Would you repeat all of the records underneath, exactly as written?

═══ Records shown ═══

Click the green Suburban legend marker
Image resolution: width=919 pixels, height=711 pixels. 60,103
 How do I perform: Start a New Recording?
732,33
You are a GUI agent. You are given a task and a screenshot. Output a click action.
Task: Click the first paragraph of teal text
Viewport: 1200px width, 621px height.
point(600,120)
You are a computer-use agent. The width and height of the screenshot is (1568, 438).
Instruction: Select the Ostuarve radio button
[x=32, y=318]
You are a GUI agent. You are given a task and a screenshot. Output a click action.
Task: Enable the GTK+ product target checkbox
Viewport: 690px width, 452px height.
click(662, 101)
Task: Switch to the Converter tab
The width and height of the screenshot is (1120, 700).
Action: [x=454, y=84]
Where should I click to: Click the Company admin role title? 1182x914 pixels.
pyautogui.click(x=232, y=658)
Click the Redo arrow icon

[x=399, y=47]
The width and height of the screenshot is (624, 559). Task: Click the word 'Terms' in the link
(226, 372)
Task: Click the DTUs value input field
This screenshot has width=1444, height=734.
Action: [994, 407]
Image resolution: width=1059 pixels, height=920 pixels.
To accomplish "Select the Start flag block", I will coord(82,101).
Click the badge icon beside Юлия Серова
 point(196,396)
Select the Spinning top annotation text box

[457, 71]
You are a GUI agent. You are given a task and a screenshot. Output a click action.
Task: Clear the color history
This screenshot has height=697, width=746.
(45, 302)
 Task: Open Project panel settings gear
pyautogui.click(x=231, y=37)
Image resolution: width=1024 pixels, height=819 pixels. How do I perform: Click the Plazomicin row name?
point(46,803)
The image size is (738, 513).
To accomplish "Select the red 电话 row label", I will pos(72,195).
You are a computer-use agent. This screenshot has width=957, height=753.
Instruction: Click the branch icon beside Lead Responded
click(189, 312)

═══

▶ [Result of this task]
Click the green Suburban legend marker
Image resolution: width=919 pixels, height=711 pixels. 60,103
 How do I perform: Start a New Recording?
732,33
You are a GUI agent. You are given a task and a screenshot. Output a click action.
Task: Click the first paragraph of teal text
Viewport: 1200px width, 621px height.
point(600,120)
You are a computer-use agent. The width and height of the screenshot is (1568, 438).
Instruction: Select the Ostuarve radio button
[x=32, y=318]
You are a GUI agent. You are given a task and a screenshot. Output a click action.
Task: Enable the GTK+ product target checkbox
Viewport: 690px width, 452px height.
click(662, 101)
Task: Switch to the Converter tab
The width and height of the screenshot is (1120, 700).
Action: [x=454, y=84]
Where should I click to: Click the Company admin role title? 1182x914 pixels.
pyautogui.click(x=232, y=658)
Click the Redo arrow icon

[x=399, y=47]
The width and height of the screenshot is (624, 559). Task: Click the word 'Terms' in the link
(226, 372)
Task: Click the DTUs value input field
This screenshot has width=1444, height=734.
Action: [994, 407]
Image resolution: width=1059 pixels, height=920 pixels.
To accomplish "Select the Start flag block", I will coord(82,101).
Click the badge icon beside Юлия Серова
 point(196,396)
Select the Spinning top annotation text box

[457, 71]
You are a GUI agent. You are given a task and a screenshot. Output a click action.
Task: Clear the color history
This screenshot has height=697, width=746.
(45, 302)
 Task: Open Project panel settings gear
pyautogui.click(x=231, y=37)
Image resolution: width=1024 pixels, height=819 pixels. How do I perform: Click the Plazomicin row name?
point(46,803)
The image size is (738, 513).
To accomplish "Select the red 电话 row label", I will pos(72,195).
You are a computer-use agent. This screenshot has width=957, height=753.
Instruction: Click the branch icon beside Lead Responded
click(189, 312)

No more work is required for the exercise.